## THE TASK
Wherever a line of the records contains "computer", copy that line.

[Dataset entries]
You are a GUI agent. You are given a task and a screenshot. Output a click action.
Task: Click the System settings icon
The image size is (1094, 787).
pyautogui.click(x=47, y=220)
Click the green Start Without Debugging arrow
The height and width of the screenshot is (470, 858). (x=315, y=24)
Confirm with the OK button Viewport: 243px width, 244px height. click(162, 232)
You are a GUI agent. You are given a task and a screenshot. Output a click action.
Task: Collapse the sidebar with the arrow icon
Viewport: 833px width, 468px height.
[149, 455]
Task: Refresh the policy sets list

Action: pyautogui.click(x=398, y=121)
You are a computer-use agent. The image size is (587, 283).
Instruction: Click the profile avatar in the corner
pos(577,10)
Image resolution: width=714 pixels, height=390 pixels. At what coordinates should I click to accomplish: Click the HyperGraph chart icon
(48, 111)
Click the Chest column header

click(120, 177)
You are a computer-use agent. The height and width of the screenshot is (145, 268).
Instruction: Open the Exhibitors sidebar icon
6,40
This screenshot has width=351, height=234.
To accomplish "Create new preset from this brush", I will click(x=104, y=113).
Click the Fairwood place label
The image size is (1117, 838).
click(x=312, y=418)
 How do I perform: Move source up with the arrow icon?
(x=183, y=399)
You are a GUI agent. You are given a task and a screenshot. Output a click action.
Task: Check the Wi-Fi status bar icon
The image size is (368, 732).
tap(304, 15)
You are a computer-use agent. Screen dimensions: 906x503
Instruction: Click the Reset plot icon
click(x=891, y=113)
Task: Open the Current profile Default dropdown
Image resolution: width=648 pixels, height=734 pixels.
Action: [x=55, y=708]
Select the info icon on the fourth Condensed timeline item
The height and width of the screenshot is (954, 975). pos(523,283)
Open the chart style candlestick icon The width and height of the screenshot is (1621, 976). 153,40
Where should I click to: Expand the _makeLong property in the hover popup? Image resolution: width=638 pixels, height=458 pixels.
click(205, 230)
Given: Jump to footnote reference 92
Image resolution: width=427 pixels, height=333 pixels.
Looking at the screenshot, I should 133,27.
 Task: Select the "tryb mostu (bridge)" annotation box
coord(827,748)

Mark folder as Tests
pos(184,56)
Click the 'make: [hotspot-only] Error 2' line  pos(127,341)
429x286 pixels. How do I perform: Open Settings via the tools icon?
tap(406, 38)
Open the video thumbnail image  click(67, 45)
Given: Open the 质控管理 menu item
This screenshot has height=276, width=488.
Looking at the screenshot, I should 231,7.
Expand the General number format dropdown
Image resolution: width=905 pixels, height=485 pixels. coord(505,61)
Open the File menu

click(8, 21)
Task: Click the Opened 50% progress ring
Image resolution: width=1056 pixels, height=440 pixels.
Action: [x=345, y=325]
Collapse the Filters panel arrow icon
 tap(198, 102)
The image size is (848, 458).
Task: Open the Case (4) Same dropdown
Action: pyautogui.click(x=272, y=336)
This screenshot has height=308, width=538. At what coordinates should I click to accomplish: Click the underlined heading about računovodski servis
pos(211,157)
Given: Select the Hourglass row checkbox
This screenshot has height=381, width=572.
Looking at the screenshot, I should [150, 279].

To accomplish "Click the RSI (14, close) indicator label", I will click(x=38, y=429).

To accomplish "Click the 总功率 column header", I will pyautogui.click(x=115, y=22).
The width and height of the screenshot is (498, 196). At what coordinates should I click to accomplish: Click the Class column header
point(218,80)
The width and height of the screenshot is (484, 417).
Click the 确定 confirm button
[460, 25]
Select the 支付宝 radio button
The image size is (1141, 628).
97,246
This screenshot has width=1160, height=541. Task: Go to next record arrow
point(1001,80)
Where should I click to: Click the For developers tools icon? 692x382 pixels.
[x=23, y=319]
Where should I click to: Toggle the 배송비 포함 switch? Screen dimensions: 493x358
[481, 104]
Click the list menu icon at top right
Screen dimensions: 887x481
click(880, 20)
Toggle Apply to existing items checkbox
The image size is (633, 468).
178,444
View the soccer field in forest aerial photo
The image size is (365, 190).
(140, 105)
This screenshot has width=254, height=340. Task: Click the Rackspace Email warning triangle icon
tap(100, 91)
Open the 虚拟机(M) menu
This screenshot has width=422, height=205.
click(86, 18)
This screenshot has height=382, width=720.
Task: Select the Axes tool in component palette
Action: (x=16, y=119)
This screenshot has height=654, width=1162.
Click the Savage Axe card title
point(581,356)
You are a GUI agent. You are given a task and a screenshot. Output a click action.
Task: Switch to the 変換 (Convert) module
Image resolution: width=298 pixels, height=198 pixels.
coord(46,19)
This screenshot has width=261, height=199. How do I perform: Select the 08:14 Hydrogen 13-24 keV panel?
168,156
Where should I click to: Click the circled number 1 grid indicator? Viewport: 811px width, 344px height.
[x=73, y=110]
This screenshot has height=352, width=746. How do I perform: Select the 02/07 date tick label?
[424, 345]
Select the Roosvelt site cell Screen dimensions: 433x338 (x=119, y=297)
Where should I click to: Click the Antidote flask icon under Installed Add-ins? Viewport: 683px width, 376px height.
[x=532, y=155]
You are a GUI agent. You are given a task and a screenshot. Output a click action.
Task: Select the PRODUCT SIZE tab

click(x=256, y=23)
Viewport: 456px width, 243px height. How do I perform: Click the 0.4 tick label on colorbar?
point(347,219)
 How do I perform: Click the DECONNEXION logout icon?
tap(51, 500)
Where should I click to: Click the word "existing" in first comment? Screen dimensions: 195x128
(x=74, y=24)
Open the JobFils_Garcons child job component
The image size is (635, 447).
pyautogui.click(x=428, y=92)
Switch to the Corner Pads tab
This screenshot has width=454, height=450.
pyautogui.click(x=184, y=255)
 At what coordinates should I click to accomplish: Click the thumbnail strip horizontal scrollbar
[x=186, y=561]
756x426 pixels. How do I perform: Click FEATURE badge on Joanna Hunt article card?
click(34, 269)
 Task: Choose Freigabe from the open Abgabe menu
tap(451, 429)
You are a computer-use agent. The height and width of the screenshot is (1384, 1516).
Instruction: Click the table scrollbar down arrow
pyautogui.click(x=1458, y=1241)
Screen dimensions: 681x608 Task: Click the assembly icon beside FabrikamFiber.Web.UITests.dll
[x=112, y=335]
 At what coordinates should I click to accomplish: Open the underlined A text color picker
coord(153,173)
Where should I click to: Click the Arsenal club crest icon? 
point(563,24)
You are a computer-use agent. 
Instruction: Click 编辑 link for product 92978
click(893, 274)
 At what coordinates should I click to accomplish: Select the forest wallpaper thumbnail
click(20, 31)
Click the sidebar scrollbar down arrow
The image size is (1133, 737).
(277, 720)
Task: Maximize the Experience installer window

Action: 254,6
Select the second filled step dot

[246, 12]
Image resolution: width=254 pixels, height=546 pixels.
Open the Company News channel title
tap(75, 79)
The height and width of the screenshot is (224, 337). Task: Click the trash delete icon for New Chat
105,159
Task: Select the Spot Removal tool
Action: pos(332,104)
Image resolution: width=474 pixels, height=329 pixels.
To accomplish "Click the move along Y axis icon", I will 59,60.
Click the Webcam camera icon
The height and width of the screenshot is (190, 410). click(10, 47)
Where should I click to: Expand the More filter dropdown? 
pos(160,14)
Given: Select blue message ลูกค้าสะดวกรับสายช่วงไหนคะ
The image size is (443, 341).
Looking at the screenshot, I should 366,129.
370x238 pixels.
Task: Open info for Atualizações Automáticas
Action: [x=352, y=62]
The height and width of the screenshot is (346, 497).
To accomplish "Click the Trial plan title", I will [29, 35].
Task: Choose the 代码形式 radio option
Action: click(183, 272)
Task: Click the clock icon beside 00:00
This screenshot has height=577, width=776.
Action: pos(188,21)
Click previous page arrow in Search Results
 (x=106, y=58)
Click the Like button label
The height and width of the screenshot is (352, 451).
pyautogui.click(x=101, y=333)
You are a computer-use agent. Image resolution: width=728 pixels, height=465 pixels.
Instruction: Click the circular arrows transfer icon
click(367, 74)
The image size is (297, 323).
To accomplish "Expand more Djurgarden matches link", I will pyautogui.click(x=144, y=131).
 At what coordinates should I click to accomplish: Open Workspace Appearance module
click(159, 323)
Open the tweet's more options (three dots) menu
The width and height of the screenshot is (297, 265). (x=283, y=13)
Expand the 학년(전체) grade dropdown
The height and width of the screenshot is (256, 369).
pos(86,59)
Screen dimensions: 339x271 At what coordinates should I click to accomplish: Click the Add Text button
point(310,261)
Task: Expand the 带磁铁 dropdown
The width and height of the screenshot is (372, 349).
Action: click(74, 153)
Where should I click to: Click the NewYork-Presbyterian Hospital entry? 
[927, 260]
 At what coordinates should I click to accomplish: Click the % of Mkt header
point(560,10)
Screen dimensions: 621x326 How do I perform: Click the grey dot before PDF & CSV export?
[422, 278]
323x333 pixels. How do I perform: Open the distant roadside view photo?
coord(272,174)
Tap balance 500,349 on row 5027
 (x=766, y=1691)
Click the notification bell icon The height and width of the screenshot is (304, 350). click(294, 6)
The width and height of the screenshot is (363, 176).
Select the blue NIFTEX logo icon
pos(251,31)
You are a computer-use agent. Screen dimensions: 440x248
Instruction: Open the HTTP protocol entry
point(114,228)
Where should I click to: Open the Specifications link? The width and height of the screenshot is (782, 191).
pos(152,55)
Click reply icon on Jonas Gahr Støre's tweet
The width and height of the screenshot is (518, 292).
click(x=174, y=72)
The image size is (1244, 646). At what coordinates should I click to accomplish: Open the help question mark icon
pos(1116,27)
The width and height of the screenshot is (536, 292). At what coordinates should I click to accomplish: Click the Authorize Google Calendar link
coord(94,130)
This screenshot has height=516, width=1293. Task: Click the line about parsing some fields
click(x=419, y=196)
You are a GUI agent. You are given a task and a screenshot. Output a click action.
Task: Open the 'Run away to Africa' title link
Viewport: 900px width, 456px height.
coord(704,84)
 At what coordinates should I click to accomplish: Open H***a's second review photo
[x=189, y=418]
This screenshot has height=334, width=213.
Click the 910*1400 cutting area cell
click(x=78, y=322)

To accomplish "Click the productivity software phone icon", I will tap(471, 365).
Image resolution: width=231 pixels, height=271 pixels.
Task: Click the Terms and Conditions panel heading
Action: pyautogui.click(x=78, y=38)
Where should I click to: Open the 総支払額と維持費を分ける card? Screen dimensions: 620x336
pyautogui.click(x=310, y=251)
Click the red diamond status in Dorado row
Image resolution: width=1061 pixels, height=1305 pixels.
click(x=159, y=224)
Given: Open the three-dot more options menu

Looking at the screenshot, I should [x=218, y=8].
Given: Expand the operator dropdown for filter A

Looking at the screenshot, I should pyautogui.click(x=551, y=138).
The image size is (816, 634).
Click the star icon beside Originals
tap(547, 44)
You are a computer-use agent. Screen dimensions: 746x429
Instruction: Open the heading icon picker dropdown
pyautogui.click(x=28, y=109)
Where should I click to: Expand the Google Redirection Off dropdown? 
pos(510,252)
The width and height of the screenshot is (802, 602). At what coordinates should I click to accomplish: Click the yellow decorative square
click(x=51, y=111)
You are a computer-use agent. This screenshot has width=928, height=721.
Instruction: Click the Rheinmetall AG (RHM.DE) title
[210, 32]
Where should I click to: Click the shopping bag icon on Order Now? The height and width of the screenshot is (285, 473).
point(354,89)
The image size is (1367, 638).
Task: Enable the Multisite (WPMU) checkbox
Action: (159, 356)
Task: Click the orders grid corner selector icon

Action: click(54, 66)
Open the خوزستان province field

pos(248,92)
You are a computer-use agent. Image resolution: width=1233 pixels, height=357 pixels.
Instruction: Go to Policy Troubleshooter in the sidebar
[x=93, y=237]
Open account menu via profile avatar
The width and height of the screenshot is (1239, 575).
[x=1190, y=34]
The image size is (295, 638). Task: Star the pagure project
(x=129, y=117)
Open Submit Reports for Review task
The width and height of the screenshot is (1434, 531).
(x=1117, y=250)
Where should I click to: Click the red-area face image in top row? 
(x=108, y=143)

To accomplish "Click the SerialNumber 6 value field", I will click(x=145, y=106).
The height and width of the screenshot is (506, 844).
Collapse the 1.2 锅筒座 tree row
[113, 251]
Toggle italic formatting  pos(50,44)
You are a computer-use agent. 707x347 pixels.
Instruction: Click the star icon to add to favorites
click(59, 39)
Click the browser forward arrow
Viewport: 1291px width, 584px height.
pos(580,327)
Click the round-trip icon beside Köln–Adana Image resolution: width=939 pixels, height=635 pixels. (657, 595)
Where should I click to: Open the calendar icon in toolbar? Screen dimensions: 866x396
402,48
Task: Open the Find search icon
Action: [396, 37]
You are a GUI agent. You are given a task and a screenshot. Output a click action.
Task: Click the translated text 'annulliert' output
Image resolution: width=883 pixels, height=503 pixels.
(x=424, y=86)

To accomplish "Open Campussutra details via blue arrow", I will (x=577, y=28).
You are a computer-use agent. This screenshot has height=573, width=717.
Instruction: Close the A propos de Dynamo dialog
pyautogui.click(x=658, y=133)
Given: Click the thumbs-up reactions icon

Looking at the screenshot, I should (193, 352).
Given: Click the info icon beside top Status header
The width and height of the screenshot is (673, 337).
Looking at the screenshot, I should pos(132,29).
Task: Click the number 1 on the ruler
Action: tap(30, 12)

## PROBLEM SOLUTION
You are a computer-use agent. The image size is (587, 283).
You are a computer-use agent. The height and width of the screenshot is (145, 268).
You are a computer-use agent. Screen dimensions: 906x503
You are a computer-use agent. The height and width of the screenshot is (1384, 1516).
You are a computer-use agent. 
You are a computer-use agent. Image resolution: width=728 pixels, height=465 pixels.
You are a computer-use agent. Screen dimensions: 440x248
You are a computer-use agent. Screen dimensions: 746x429
You are a computer-use agent. This screenshot has width=928, height=721.
You are a computer-use agent. Image resolution: width=1233 pixels, height=357 pixels.
You are a computer-use agent. 707x347 pixels.
You are a computer-use agent. This screenshot has height=573, width=717.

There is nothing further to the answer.